その後渡英し、現地のホスピスケアを勉強。帰国後は、在宅ホスピス医療のかたわら、各地で啓発活動を行っています。
人生の課題は自分の身近な人から学ぶ
 数多くの終末期患者と向き合ってきた先生に、生きていくうえで大切なことを伺いました。「自分の人生や命ときちんと向き合うこと。体の痛みは媛和できるけど、心の痛みは患者さんが自分自身で向き合わなければなりません。でもどうしても私たちに頼り過ぎたり、家族が動揺したり。現代日本人の、命を見つめずにきてしまったことから来る弱さかな。
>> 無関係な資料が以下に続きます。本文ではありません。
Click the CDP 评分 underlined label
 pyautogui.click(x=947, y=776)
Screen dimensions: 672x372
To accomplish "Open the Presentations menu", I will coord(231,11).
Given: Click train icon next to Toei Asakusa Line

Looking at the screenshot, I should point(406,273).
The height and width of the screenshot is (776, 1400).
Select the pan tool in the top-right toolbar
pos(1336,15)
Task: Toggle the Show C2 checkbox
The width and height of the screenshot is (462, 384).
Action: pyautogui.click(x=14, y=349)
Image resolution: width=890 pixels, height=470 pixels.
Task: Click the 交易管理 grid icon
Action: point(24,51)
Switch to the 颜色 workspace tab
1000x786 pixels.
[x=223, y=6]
健康情報に踊らされたり、すぐに病院に直行したりね。
もう少し、自分の命は自分で運転するんだという自立心や自尊心がないといけないと思います」
 少し耳が痛いお話。そんな先生の姿勢は、周囲の人との付き合い方に対する考えにも反映されています。
「後輩の医師たちに伝えたいのは、医療は人と向かい合う仕事ということ。医学の勉強はもちろん、人と付き合ったり、芸術を学んだり、本を読んだりすることも同じくらい大事です。患者さんからも学べるけど、一番学べる相手は、自分の身近な人なんですよ。家族や一番大切な人。その人ととことん向き合って、人生の大切なことを教えてもらう。人生の課題は自分の身近な人から、です」
 それは医療従事者に限らず、誰にでもいえること。普段何気なく過ごしている相手と正面から向き合うことが大切だと気付かされます。
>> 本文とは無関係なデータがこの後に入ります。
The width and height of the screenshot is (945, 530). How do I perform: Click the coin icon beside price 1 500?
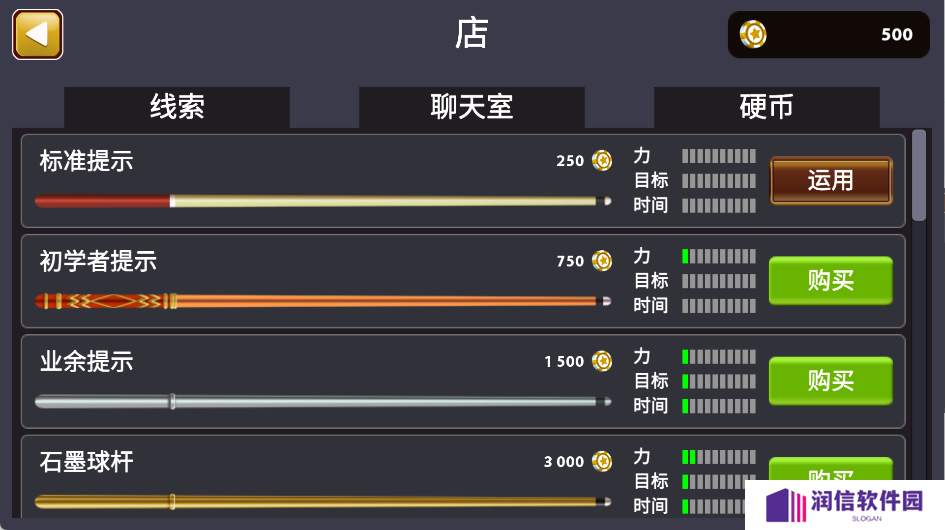[x=601, y=361]
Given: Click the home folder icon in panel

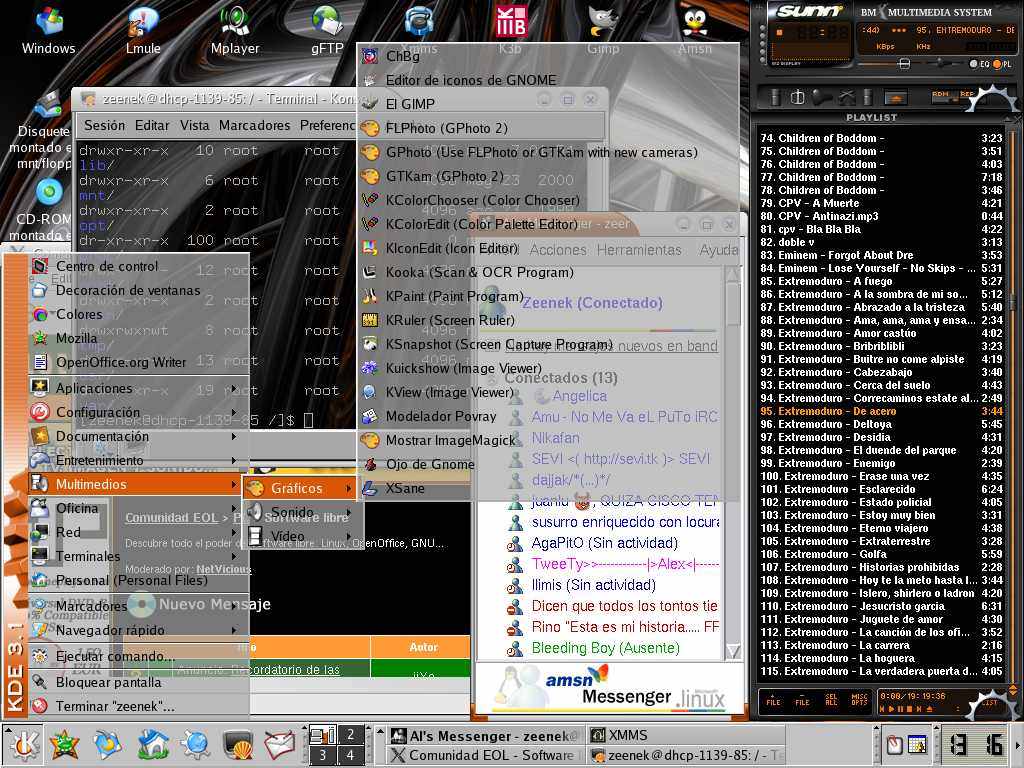Looking at the screenshot, I should point(153,744).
「そう、周りに『常に感謝する』こともとても大事。今、自分がここに生きていることは奇跡なんですよね。そのことに感謝して実勢に向き合い、自分の人生をしっかり生ききる。そうすれば死に対しても恐れじゃなく、命をつなげるという希望となり、旅立っていけるのではないでしょうか」
 人の一生はあっという間ですが、そうやって後悔しない生き方をしてほしい先生の願いが込められた言葉です。
食事はバランスよく
踊らされない、追い込まない
 次に、内科の医師として体に必要なことは何かと伺うと、こんな答えが返ってきました。
「人体に必須なのは、息をすること、食べること、睡眠です。この3つの基本をしっかりおさえること。十分に息を吸って、吐いてって、意外とできていない。それに効果的なのは運動なんです。それも、自然の中で伸び伸びとできる運動がおすすめ。
 また、食事は、やはり穀物を人には合っていると思います。それに、なるべく地元で採れた新鮮な野菜を摂るのが望ましい。どこで採れたか分かるから安心ですし。最近は自分で野菜を作る人も増えましたね。私の住んでいるこのあたりは自農ブームなんです。ただ大事なのは、これがいいから、これだけ! などこだわりすぎないこと。結局、バランスよく摂ることがいいんです。自分を追い込んだら意味がない。健康オタクになってはダメですよ。そういう意味でも、さきほどの 『情報に踊らされない』というのは重要です」
 先生のお話は、何事にも自分をしっかり持つということにつながります。
 最後に、こんなお言葉も。
「一つのことを20年続けると 『よくやった』 といわれ、30年続けるとそれは 『歴史』 と呼ばれると、いう言葉があります。ちなみに私もホスピスの活動をして今25年だから、あとちょっとで歴史かな (笑)」
 30年といわず、ずっと活躍し続けていただきたい内藤先生。命にまっすぐ向き合っている先生だからこその、貴重なお話でした。